— WORK TO COMPLETE —
Set down every record once more, exactly as given.

— RECORDS FOR THE TASK —

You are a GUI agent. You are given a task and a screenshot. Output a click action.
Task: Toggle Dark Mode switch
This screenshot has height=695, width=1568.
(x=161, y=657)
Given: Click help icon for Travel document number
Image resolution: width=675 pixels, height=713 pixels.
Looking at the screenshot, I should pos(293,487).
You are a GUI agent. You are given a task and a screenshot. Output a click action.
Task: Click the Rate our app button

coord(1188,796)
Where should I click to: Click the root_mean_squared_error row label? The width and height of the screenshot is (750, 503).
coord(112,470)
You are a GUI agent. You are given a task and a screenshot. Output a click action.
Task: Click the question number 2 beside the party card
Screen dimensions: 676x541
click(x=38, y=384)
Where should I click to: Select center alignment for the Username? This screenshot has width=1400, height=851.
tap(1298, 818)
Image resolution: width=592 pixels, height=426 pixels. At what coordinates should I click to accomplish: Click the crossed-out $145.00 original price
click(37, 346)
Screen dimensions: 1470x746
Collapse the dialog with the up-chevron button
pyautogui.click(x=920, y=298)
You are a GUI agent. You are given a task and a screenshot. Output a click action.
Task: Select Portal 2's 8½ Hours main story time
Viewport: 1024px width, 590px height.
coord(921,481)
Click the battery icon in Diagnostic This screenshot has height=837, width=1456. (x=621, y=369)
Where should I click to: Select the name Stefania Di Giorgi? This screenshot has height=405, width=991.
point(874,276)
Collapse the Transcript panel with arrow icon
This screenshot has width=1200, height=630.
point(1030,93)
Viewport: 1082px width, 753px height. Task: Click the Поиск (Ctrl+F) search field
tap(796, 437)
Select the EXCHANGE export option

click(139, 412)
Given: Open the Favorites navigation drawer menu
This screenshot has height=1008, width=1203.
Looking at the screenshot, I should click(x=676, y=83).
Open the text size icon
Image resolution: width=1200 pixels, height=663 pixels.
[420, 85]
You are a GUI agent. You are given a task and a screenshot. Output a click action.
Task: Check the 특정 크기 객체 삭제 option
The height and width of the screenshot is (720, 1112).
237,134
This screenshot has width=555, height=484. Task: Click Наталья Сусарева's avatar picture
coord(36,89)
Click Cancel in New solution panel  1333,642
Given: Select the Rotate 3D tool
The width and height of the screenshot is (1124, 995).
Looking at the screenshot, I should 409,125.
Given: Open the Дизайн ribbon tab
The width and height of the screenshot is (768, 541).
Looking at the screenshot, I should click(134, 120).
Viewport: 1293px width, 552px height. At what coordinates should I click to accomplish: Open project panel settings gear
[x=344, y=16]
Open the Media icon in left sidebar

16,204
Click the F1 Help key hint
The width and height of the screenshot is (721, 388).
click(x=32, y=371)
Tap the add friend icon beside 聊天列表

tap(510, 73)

— SOLUTION TO THIS EXERCISE —
You are a GUI agent. You are given a task and a screenshot. Output a click action.
Task: Toggle Dark Mode switch
This screenshot has height=695, width=1568.
(x=161, y=657)
Given: Click help icon for Travel document number
Image resolution: width=675 pixels, height=713 pixels.
Looking at the screenshot, I should pos(293,487).
You are a GUI agent. You are given a task and a screenshot. Output a click action.
Task: Click the Rate our app button

coord(1188,796)
Where should I click to: Click the root_mean_squared_error row label? The width and height of the screenshot is (750, 503).
coord(112,470)
You are a GUI agent. You are given a task and a screenshot. Output a click action.
Task: Click the question number 2 beside the party card
Screen dimensions: 676x541
click(x=38, y=384)
Where should I click to: Select center alignment for the Username? This screenshot has width=1400, height=851.
tap(1298, 818)
Image resolution: width=592 pixels, height=426 pixels. At what coordinates should I click to accomplish: Click the crossed-out $145.00 original price
click(37, 346)
Screen dimensions: 1470x746
Collapse the dialog with the up-chevron button
pyautogui.click(x=920, y=298)
You are a GUI agent. You are given a task and a screenshot. Output a click action.
Task: Select Portal 2's 8½ Hours main story time
Viewport: 1024px width, 590px height.
coord(921,481)
Click the battery icon in Diagnostic This screenshot has height=837, width=1456. (x=621, y=369)
Where should I click to: Select the name Stefania Di Giorgi? This screenshot has height=405, width=991.
point(874,276)
Collapse the Transcript panel with arrow icon
This screenshot has width=1200, height=630.
point(1030,93)
Viewport: 1082px width, 753px height. Task: Click the Поиск (Ctrl+F) search field
tap(796, 437)
Select the EXCHANGE export option

click(139, 412)
Given: Open the Favorites navigation drawer menu
This screenshot has height=1008, width=1203.
Looking at the screenshot, I should click(x=676, y=83).
Open the text size icon
Image resolution: width=1200 pixels, height=663 pixels.
[420, 85]
You are a GUI agent. You are given a task and a screenshot. Output a click action.
Task: Check the 특정 크기 객체 삭제 option
The height and width of the screenshot is (720, 1112).
237,134
This screenshot has width=555, height=484. Task: Click Наталья Сусарева's avatar picture
coord(36,89)
Click Cancel in New solution panel  1333,642
Given: Select the Rotate 3D tool
The width and height of the screenshot is (1124, 995).
Looking at the screenshot, I should 409,125.
Given: Open the Дизайн ribbon tab
The width and height of the screenshot is (768, 541).
Looking at the screenshot, I should click(134, 120).
Viewport: 1293px width, 552px height. At what coordinates should I click to accomplish: Open project panel settings gear
[x=344, y=16]
Open the Media icon in left sidebar

16,204
Click the F1 Help key hint
The width and height of the screenshot is (721, 388).
click(x=32, y=371)
Tap the add friend icon beside 聊天列表

tap(510, 73)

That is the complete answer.